The calendar icon at the top left-hand corner of the “Journal” section allows you to view the current month and previous months. The icon in the top right-hand corner allows you to email reports to a friend, a doctor, or your own personal email account.
Log section
The [+] symbol in the blue circle located directly above the word “Journal” leads to the “Log” section of the app. From here, you can choose to create a pain log, a food log or a note.
- Pain logs provide a space for you to document your current pain situation.
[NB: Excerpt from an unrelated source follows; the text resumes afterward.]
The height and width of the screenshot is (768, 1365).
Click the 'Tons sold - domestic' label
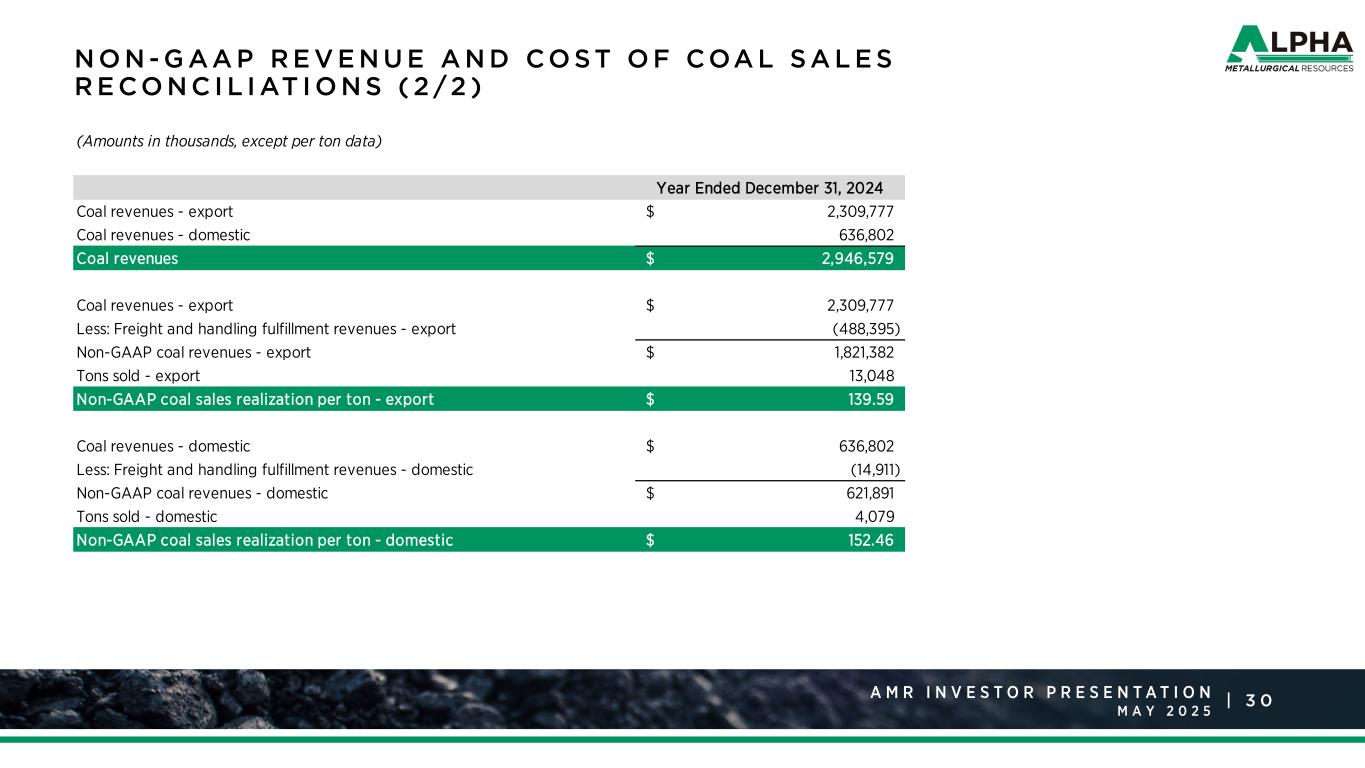pos(146,517)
A pain log [insert link to article on how to do a pain log] includes the following: An overall pain rating, a body map (indicating the location of pain, severity of pain, and the type of pain for each specific location), triggers, symptoms, activity level rating, treatments, medications, mood, and quality of sleep.
- Food logs allow you to easily log your daily food intake. It is a type of food journal [insert link to Food Journal article]. Each food log provides space to enter a meal type (breakfast, lunch, dinner, or snack), food consumed, and the time and date.
- The notes option can be used to record anything you feel is important, such as describing your day or recording important notes from a doctor appointment. Typed notes, pictures, video, audio, and location (via Google Maps) can all be included in notes. Each note can be given a category title: You can create your own title or use the titles provided, which include acupuncture, chiropractor, cryotherapy, doctor appointment, hydrotherapy, massage, meditation, other, physical therapy, procedure, surgery, and yoga. Finally, you can add any physician or support that you have recorded in your “My Health Profile.”